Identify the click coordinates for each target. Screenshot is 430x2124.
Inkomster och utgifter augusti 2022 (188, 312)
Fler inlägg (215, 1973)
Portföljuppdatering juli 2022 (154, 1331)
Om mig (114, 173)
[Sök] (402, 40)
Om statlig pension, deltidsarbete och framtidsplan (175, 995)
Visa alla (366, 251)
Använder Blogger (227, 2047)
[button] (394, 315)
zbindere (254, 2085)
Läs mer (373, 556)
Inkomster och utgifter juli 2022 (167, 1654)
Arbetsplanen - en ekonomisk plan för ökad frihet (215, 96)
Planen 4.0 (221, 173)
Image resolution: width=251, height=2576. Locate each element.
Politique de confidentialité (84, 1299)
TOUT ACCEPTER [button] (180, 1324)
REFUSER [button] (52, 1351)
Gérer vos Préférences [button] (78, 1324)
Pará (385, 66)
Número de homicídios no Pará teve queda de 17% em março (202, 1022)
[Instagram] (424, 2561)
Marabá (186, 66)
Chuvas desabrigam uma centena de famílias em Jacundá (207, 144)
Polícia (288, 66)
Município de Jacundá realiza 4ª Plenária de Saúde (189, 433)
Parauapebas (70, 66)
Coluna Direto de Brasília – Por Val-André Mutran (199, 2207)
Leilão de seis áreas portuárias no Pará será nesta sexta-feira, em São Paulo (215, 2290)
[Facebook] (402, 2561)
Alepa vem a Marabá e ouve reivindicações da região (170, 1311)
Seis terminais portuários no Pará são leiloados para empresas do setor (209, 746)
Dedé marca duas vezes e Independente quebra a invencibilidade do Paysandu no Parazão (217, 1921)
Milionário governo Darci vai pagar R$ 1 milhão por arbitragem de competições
▬▬▬
Exercise aim ::
Look for the line that contains "[Instagram] (424, 2561)" in the listing above. Set down that line and each line after it, ending with the last one.

Output below ::
[Instagram] (424, 2561)
Marabá (186, 66)
Chuvas desabrigam uma centena de famílias em Jacundá (207, 144)
Polícia (288, 66)
Município de Jacundá realiza 4ª Plenária de Saúde (189, 433)
Parauapebas (70, 66)
Coluna Direto de Brasília – Por Val-André Mutran (199, 2207)
Leilão de seis áreas portuárias no Pará será nesta sexta-feira, em São Paulo (215, 2290)
[Facebook] (402, 2561)
Alepa vem a Marabá e ouve reivindicações da região (170, 1311)
Seis terminais portuários no Pará são leiloados para empresas do setor (209, 746)
Dedé marca duas vezes e Independente quebra a invencibilidade do Paysandu no Parazão (217, 1921)
Milionário governo Darci vai pagar R$ 1 milhão por arbitragem de competições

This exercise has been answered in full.